Le problème survient lorsque l’algorithme a fonctionné correctement, mais que son fonctionnement « normal » a conduit à blesser ou à tuer un tiers sans que le conducteur n’intervienne. Aucune commission éthique ni aucune loi n’ont pour l’heure tranché la question, en France, de savoir si une machine pouvait être tenue pour responsable.

« C’est là que le législateur doit intervenir pour déterminer qui, dans ce cas, doit porter la responsabilité », explique Me Benkirane.

  • Quelles peuvent être les réponses à ce vide juridique ?

Certains Etats américains ont déjà légiféré en la matière (Floride, Nevada, Columbia) et ont décidé de retenir la responsabilité du concepteur du système autonome (et non celle du constructeur du véhicule).

En France, la loi pourrait, par exemple, « établir un régime qui engagerait systématiquement la responsabilité du constructeur en cas d’accident » (la « responsabilité sans faute », comme c’est le cas pour les hôpitaux, toujours tenus pour responsables en cas d’infection nosocomiale des patients), ou bien « créer un régime de responsabilité partagée », détaille Me Benkirane.

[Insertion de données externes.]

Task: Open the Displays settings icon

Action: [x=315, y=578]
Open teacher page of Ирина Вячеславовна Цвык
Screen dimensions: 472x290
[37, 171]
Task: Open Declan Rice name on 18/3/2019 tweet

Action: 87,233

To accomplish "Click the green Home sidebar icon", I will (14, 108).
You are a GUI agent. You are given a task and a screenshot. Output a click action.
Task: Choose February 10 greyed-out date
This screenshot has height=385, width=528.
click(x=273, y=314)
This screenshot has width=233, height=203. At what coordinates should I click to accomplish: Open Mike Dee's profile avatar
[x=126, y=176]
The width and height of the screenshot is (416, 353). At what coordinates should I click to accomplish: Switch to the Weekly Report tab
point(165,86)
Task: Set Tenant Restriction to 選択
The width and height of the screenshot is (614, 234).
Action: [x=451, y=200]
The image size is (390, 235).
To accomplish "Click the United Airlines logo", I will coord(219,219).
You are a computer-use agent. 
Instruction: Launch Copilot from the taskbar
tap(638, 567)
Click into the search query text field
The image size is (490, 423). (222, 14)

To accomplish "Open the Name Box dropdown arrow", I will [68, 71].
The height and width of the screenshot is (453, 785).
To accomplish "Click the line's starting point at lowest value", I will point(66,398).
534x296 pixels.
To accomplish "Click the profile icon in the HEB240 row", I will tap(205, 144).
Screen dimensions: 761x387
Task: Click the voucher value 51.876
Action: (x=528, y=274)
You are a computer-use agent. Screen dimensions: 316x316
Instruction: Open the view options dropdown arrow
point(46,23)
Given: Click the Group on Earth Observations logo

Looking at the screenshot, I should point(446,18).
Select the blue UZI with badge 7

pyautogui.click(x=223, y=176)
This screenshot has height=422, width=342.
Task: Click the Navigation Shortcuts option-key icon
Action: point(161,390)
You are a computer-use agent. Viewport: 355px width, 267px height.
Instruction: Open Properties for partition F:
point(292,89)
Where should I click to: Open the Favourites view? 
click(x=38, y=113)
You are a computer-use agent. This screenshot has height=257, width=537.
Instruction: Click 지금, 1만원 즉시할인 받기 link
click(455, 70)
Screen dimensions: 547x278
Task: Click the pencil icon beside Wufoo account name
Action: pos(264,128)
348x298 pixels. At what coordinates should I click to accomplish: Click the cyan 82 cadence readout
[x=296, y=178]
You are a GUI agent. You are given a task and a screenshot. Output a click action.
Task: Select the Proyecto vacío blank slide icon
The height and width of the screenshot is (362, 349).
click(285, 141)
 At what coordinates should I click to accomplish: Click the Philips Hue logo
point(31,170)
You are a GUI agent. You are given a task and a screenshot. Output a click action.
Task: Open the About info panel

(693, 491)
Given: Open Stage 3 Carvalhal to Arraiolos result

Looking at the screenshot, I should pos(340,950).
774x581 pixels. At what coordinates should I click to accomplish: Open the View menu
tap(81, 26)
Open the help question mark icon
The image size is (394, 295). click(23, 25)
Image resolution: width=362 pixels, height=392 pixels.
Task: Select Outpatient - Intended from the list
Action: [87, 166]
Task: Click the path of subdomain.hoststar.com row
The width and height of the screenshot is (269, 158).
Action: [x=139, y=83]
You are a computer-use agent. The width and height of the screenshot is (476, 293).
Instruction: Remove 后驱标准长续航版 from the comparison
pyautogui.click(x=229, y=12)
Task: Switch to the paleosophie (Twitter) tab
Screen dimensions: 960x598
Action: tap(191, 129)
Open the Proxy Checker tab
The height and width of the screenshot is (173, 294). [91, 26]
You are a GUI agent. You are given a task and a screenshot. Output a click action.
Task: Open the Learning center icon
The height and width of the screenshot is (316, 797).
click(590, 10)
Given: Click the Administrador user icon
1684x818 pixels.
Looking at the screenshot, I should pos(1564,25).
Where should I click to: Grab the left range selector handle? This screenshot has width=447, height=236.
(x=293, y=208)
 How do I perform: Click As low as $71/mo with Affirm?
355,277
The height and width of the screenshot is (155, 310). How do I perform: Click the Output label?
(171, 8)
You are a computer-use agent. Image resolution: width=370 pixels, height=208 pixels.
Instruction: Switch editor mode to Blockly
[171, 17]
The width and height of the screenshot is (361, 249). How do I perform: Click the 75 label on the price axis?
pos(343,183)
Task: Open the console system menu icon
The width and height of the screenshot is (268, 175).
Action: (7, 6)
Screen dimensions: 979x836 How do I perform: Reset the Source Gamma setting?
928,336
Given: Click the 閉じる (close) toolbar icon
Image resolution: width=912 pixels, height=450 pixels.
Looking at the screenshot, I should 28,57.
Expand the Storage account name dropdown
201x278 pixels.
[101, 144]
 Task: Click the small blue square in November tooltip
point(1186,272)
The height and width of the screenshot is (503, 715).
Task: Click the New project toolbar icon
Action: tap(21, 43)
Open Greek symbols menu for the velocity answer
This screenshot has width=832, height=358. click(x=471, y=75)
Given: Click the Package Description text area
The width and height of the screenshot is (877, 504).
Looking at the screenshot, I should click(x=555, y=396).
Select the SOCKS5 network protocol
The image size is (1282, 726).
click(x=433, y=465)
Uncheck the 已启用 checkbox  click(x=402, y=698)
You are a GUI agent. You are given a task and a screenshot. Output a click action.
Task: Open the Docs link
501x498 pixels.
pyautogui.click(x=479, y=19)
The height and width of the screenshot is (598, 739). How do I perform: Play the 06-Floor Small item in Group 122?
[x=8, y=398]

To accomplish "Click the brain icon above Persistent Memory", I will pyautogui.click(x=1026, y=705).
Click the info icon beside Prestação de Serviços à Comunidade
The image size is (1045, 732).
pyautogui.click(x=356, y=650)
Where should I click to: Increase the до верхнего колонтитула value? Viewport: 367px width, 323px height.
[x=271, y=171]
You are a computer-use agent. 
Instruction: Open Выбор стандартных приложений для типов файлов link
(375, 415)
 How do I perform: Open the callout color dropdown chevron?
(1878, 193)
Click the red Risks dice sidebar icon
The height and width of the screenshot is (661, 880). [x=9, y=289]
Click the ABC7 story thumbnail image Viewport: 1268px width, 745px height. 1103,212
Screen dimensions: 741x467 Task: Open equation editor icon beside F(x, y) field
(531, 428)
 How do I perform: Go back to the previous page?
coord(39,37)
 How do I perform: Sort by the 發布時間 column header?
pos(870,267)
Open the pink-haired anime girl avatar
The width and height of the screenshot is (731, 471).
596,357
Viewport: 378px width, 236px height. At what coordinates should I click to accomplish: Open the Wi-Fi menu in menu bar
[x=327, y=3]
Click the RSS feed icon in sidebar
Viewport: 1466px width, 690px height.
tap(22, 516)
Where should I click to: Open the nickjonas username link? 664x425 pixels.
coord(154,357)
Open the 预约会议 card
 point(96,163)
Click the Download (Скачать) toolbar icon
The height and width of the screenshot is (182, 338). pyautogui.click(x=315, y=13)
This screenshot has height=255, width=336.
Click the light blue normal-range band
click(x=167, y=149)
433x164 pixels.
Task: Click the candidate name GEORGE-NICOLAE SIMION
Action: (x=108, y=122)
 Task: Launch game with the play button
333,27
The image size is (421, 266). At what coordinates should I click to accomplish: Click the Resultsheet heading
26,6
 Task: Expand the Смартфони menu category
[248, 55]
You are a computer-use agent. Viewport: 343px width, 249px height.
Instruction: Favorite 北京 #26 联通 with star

C’est ce dernier choix qu’a fait l’Allemagne, où une commission éthique a été chargée de réfléchir au sujet et de proposer des règles. Le gouvernement a imposé la présence de boîtes noires dans ces voitures afin de pouvoir établir si le conducteur est intervenu ou non, et si le logiciel de la voiture lui a demandé d’intervenir, afin d’établir clairement les responsabilités entre le constructeur et le conducteur.

En l’absence de législation, la réponse peut aussi être contractuelle. C’est ce qu’ont décidé de faire certains constructeurs : Volvo, Google ou Mercedes ont accepté d’endosser la responsabilité en cas d’accident impliquant leurs modèles de voiture autonome.

Mais, selon Me Benkirane, « le législateur doit réellement se saisir de cet enjeu, car la question est avant tout éthique et concerne la sécurité de tous » : peut-on, et doit-on, totalement se fier à un algorithme qui aurait été programmé pour invariablement préférer renverser trois piétons plutôt que de mettre en danger les occupants du véhicule, ou l’inverse ? Selon l’avocate, ce sont « la raison et les sentiments humains [qui] doivent reprendre le dessus en cas d’accident ».